PSIU! VOCÊ ESTÁ VIVO

Com licença! Ei moça, ei moço, você pode olhar para mim enquanto eu falo?
Eles olharam por cima da pequena tela e como não falei por três segundos, continuaram suas vidas de pupilas dilatadas e dedos frenéticos nessa extensão do corpo que cabe na palma da mão.
Oras, não vou ser hipócrita, também gosto desse mundo conectado e hiperativo, sustentado por plataformas e aplicativos, que me levam do Ahú de Baixo a Paris literalmente num piscar de olhos.
Eu queria dizer para eles que no nosso bairro o carro do sonho acabou de passar, que os cães e gatos deram uma trégua nessa guerrinha criada por nós, homens, que a amoreira da esquina foi cortada, que o quilo da banana estava em oferta no mercadinho, mas a moça, o moço estão em outros links, quando poderiam estar nuns drinks, convenhamos.

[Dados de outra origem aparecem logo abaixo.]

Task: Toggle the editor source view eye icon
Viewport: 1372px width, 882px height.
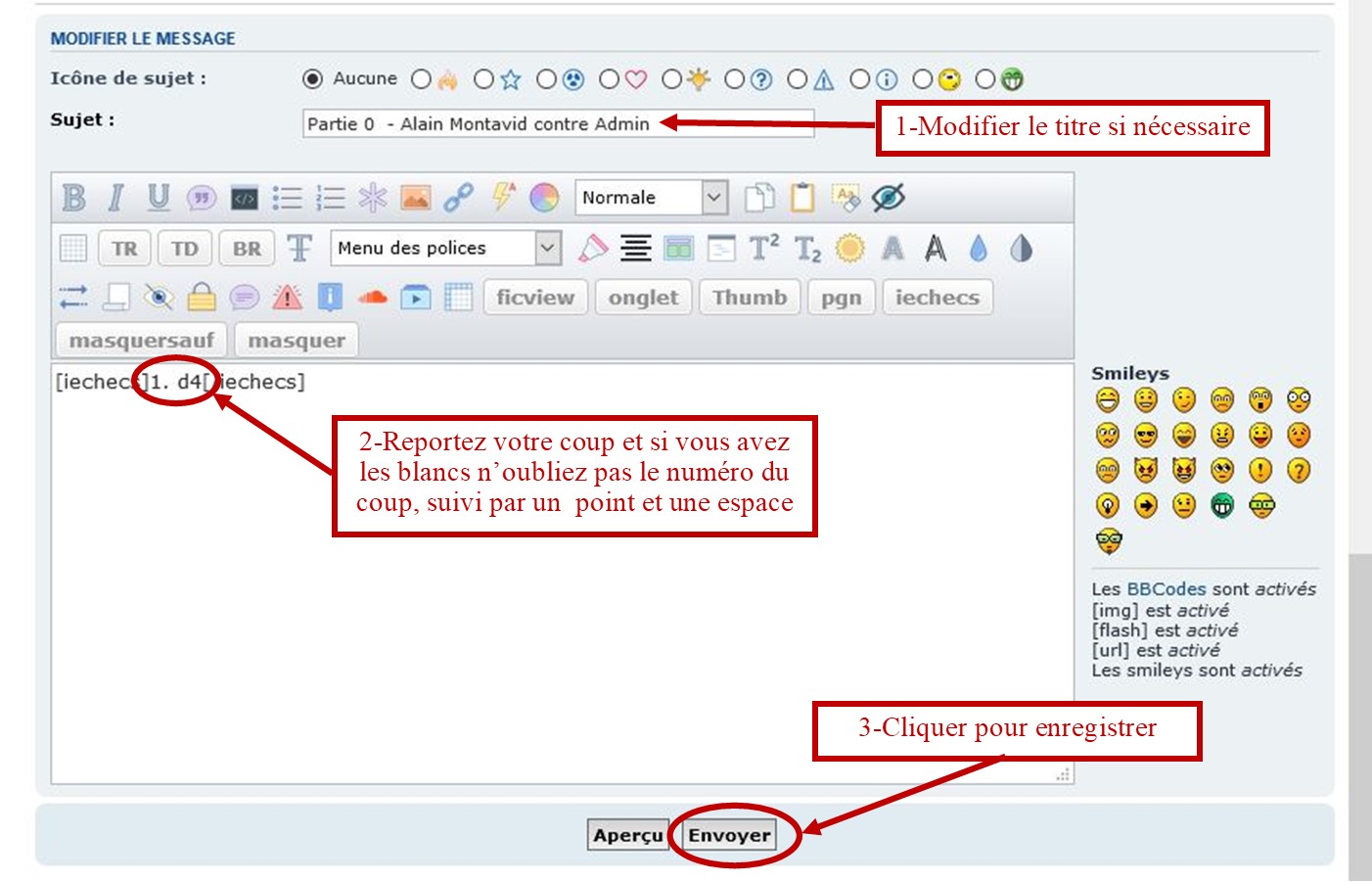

E então me debato no limite entre ser nascida no século XX e viver (ainda) a ascendência da curva no século XXI e me beliscar mentalmente o tempo todo para saber que estou viva. Ah! as instituições sabem que estou viva, eu existo para a Receita. Sou um número longo. Existo em URLs, em busca do Google, ah, eu existo, uma crise a menos.
Eu, você e a Candinha da esquina somos notificações. Visualizações, somos likes e emojis. Olha só, e eu achando que não era nada!!!!
Mas eu entro no carro e começo a cantar sozinha e recitar meus mantras. Porque eu preciso sentir que faço isso sem condutores físicos, porque sou de carne, osso, sangue e colesterol baixo. Não quero enfrentar nem debater que as peles não se tocam com freqüência, pois basta ser um pim notificável, que você se faz presente. Fique contente com isso.
Eu só queria dizer “psiu! você está vivo”. E quem sabe tomar um cafezinho.